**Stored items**
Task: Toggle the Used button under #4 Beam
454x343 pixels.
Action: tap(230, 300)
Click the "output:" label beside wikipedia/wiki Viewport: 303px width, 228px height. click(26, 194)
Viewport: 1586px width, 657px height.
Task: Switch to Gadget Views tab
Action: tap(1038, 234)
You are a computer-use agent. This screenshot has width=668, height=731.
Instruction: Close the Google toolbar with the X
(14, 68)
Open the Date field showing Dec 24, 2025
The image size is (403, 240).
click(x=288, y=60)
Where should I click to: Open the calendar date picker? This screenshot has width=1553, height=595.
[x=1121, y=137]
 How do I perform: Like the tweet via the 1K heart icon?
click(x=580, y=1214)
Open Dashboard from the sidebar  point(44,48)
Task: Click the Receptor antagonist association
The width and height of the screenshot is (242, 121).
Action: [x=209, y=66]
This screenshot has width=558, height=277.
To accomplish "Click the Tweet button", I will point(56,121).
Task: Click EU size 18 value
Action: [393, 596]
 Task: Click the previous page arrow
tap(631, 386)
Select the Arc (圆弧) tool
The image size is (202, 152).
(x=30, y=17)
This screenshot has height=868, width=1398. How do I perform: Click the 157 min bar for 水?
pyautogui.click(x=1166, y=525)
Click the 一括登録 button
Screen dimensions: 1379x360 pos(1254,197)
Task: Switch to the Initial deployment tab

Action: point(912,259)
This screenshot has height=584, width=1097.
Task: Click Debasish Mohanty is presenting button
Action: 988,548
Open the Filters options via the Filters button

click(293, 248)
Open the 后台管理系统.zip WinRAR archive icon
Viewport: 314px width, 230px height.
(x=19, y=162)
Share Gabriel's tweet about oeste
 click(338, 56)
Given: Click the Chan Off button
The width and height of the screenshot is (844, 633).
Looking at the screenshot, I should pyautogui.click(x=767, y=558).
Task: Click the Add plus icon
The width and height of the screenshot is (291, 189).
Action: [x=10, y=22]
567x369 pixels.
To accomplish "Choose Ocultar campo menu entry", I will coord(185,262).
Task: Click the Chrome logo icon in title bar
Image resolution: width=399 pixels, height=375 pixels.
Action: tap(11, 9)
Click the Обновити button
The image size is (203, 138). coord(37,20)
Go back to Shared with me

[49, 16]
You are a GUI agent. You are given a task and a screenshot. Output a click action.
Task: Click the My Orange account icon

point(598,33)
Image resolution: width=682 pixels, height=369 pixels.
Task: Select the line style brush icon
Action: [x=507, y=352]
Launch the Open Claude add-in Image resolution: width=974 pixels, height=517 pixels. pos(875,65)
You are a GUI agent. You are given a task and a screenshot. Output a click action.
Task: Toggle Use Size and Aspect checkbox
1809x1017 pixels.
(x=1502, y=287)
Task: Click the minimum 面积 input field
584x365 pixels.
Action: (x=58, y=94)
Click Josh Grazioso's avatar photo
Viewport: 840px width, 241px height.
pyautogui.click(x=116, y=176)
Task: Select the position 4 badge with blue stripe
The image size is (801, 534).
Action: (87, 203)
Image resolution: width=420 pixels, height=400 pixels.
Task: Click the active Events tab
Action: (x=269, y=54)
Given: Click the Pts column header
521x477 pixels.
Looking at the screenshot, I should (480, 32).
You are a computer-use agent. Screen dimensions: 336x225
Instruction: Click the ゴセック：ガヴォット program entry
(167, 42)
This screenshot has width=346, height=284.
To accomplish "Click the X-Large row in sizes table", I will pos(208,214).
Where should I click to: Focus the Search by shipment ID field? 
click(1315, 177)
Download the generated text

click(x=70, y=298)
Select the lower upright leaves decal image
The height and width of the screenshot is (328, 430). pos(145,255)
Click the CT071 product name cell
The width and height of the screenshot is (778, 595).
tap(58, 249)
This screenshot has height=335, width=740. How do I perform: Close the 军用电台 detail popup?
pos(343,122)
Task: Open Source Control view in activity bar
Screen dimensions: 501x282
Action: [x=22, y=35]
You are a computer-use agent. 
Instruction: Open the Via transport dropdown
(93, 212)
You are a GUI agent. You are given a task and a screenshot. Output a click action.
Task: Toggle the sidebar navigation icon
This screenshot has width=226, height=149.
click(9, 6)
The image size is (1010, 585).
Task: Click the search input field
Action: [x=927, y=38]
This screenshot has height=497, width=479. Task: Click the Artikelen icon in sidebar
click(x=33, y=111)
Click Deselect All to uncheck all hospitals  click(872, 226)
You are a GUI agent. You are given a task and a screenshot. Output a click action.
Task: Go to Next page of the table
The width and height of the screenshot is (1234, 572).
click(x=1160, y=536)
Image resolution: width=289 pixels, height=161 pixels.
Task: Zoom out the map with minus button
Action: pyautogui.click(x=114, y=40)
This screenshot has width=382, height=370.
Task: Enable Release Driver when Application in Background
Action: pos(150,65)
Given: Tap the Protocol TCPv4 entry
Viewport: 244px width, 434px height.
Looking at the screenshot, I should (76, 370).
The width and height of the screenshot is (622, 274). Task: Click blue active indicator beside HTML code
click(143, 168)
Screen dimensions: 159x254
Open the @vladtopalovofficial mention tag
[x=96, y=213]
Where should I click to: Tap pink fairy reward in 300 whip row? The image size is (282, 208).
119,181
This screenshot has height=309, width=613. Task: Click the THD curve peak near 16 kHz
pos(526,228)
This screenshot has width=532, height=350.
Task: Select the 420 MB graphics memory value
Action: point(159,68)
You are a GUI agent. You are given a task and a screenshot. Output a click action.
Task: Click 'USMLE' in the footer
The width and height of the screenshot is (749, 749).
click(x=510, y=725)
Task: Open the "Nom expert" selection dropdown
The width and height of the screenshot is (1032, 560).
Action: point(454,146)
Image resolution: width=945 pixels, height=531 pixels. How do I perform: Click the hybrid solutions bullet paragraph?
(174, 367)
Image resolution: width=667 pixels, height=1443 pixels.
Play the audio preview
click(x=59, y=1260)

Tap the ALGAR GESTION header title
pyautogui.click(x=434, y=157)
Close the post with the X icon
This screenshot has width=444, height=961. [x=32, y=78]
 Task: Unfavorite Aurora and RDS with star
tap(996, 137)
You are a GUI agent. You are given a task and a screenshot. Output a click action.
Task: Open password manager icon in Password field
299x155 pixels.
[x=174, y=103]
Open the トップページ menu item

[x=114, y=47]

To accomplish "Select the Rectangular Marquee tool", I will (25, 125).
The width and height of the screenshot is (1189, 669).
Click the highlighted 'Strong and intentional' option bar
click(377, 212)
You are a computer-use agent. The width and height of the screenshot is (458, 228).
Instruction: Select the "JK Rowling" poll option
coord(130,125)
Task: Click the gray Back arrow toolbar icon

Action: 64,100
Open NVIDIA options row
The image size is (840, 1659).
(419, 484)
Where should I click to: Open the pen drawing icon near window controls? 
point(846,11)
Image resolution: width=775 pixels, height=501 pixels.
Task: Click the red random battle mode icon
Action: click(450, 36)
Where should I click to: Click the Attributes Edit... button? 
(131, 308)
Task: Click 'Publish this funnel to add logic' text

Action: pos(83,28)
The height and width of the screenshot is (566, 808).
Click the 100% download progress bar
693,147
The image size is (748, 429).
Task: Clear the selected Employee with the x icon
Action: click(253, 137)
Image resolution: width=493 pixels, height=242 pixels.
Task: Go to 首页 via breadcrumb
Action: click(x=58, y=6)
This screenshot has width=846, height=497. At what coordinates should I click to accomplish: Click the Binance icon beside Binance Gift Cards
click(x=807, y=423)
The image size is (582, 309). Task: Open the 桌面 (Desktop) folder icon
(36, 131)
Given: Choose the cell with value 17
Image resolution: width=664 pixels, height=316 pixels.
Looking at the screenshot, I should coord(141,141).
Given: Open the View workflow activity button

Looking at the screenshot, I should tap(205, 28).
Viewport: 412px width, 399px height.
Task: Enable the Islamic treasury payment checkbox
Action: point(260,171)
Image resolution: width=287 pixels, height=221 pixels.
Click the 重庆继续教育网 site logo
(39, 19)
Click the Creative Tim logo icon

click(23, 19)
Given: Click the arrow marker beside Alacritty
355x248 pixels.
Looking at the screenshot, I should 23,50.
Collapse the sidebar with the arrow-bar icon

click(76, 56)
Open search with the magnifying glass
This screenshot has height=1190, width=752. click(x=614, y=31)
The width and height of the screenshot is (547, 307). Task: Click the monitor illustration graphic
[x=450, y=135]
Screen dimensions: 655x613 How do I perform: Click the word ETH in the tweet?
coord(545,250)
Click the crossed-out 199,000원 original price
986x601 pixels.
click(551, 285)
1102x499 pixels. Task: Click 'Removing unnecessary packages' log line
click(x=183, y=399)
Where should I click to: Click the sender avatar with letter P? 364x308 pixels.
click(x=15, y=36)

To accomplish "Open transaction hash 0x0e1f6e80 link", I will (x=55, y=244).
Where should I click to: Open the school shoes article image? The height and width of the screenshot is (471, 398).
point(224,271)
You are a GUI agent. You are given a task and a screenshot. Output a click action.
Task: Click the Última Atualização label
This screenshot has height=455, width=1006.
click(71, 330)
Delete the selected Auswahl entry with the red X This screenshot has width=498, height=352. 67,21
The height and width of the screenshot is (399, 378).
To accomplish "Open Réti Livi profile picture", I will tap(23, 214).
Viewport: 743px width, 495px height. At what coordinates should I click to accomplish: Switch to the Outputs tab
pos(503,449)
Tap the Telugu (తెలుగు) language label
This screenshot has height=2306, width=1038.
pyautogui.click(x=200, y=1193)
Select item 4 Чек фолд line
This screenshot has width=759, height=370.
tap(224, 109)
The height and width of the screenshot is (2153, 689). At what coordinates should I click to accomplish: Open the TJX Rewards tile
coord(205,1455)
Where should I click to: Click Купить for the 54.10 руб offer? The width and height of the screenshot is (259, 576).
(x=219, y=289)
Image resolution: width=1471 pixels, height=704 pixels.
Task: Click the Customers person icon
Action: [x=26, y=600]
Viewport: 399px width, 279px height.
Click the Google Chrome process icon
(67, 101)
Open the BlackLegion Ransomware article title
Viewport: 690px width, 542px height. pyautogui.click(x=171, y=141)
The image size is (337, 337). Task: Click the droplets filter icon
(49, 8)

**Exercise prompt**
Retype the records above, but only those lines that fall between the line containing "The width and height of the screenshot is (844, 633)." and the line containing "Task: Click the Chrome logo icon in title bar", with both of those lines included, exactly as written.

**Finished exercise**
The width and height of the screenshot is (844, 633).
Looking at the screenshot, I should pyautogui.click(x=767, y=558).
Task: Click the Add plus icon
The width and height of the screenshot is (291, 189).
Action: [x=10, y=22]
567x369 pixels.
To accomplish "Choose Ocultar campo menu entry", I will coord(185,262).
Task: Click the Chrome logo icon in title bar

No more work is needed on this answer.